Völkerfreundschaft im Klassenzimmer

Veröffentlicht am 21. Februar 2022

Unsere Tochter lernt seit Beginn dieses Schuljahrs Russisch. Das Curriculum ihrer Schule verlangt eine dritte Fremdsprache. Französisch und Russisch standen zur Wahl. Ich glaube, dass sie sich aus Neugier für Letzteres entschieden hat. Russisch war für sie exotischer und damit interessanter.

Als der Kurs zusammentrat, zeigte sich, dass nur drei von 15 Schülerinnen und Schülern als Muttersprache Deutsch hatten. Die anderen sind mit zumeist slawischen Sprachen aufgewachsen, einzelne mit Russisch. Auch die Lehrerin ist Russin, im übrigen eine liebe Frau und engagierte Pädagogin, sodass das neue Fach unserer Tochter bald Spaß zu machen begann.

Doch die Freude ist mittlerweile verflogen. Das liegt weder an der Lehrerin noch an der Klasse oder etwa schulischen Misserfolgen. Vor ein paar Tagen sagte unsere Tochter beim Abendbrot, dass sie keinen Sinne darin sehe, die Sprache eines Landes zu lernen, das „solche Sachen macht“. Mit „solchen Sachen“ meinte sie den massenhaften Aufmarsch russischen Militärs an den Grenzen zur Ukraine. Was auch immer der Grund für diesen Aufmarsch ist, die russische Militärmaschinerie wirkt bedrohlich und gibt alles, nur kein sympathisches Bild ab.

Wir haben unserer Tochter gesagt, dass man unterscheiden müsse zwischen dem russischen Volk und der russischen Regierung. Was auch immer die Regierung im Sinn habe, die meisten Menschen in Russland wollten so wie wir in Frieden leben. Es seien nach unserer Erfahrung sehr herzliche, gastfreundliche Menschen, und es lohne bestimmt, ihre Sprache zu lernen.

Aber warum, fragte unsere Tochter, würden die Menschen in Russland dann zulassen, dass ihre Regierung andere Staaten bedroht? Warum würden die russischen Soldaten tun, was ihre Regierung sagt?

Darauf wussten wir keine rechte Antwort. Wir fragten unsere Tochter, ob sie schon im Unterricht über die Situation gesprochen hätten. Sie sagte, nur mit ihren Freundinnen, aber nicht mit der ganzen Klasse. Sie habe den Eindruck, dass die Lehrerin vermeide, über die politische Lage in Russland zu reden, vermutlich aus Angst, dass die Diskussion eskalieren könnte. Einige in der Klasse kämen nämlich aus Polen und der Ukraine, andere aus Russland, und die Stimmung sei ziemlich angespannt.

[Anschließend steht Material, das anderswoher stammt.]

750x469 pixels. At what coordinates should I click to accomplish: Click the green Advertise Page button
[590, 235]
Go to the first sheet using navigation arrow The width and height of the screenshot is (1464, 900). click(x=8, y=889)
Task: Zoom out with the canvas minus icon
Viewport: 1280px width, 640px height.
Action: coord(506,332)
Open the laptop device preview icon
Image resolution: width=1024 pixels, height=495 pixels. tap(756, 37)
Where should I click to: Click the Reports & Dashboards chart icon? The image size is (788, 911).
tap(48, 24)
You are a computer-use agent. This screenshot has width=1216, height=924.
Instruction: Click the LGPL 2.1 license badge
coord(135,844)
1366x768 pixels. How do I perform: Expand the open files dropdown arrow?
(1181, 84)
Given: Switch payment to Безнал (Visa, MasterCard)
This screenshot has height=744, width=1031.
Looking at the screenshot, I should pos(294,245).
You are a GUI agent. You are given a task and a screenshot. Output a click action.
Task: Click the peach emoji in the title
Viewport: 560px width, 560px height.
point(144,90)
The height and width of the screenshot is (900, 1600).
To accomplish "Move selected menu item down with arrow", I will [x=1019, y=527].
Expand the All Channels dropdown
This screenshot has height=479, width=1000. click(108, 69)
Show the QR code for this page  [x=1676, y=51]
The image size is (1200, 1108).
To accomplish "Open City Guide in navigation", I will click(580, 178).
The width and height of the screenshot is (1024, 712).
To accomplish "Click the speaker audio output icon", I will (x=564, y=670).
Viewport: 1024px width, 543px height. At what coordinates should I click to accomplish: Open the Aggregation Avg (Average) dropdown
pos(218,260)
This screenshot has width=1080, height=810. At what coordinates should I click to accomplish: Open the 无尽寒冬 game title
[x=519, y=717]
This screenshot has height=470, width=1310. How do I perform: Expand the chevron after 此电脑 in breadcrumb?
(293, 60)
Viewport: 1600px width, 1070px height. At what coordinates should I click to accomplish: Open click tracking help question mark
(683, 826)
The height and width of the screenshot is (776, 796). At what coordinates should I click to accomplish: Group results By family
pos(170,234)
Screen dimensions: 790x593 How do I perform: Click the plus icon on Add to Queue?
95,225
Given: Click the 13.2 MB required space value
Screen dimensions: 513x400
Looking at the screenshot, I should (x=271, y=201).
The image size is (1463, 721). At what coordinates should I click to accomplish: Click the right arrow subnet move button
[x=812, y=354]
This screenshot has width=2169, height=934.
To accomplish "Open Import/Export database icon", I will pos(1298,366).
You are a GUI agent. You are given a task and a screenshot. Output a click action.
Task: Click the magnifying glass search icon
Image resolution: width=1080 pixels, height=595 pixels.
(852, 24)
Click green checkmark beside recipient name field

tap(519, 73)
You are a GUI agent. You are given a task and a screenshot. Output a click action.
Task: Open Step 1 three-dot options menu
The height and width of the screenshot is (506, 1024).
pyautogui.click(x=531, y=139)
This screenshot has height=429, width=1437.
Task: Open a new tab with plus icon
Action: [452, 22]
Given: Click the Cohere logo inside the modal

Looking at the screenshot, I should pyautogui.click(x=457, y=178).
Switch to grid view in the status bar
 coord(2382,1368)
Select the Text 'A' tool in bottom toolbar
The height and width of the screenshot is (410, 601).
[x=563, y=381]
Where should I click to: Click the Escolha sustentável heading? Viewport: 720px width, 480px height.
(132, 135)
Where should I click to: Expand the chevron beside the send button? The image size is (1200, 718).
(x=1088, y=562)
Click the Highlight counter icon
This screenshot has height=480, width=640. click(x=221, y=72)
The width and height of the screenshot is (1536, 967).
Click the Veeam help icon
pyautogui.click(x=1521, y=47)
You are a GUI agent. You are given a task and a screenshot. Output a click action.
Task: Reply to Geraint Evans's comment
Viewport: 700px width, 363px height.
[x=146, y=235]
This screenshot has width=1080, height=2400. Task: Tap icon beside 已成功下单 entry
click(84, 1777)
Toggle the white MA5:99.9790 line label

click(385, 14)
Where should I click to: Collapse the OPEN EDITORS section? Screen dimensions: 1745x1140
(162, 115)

Was auch immer die russische Regierung in der Ukraine zu gewinnen hofft, die Herzen in Europa gewinnt sie damit kaum auch nicht unter den wenigen jungen Menschen, die hierzulande Russisch lernen. Aber wozu auch braucht eine Großmacht wie Russland Freunde an einem Wiener Gymnasium?

Ergänzung am 1. März 2022

Als das Vorstehende geschrieben wurde, Anfang vergangener Woche, wollte auch ich noch nicht glauben, dass die russische Regierung Ernst machen und die Ukraine mit einem vorgestrigen Landkrieg überziehen würde. Seit dem Tag des Angriffs wird in der Russisch-Klasse unserer Tochter endlich über all das geredet, ausgiebig und offen. Die Oma einer Schülerin sitzt in Kiew, sitzt im Wortsinn, denn sie ist an den Rollstuhl gefesselt und kann nicht in den Luftschutzkeller fliehen. Die  Lehrerin erzählt von einer Freundin in Russland, deren Sohn zum russischen Militär eingezogen wurde und die seit Tagen vergeblich in Erfahrung zu bringen versucht, wo ihr Sohn ist und wie es ihm geht. Schülerinnen und Lehrerin sprechen über ihre Ängste und ihren Schmerz. Es ist nur ein schwacher Trost – aber immerhin ein Trost, dass wenigstens in dieser Schulklasse kein Krieg herrscht.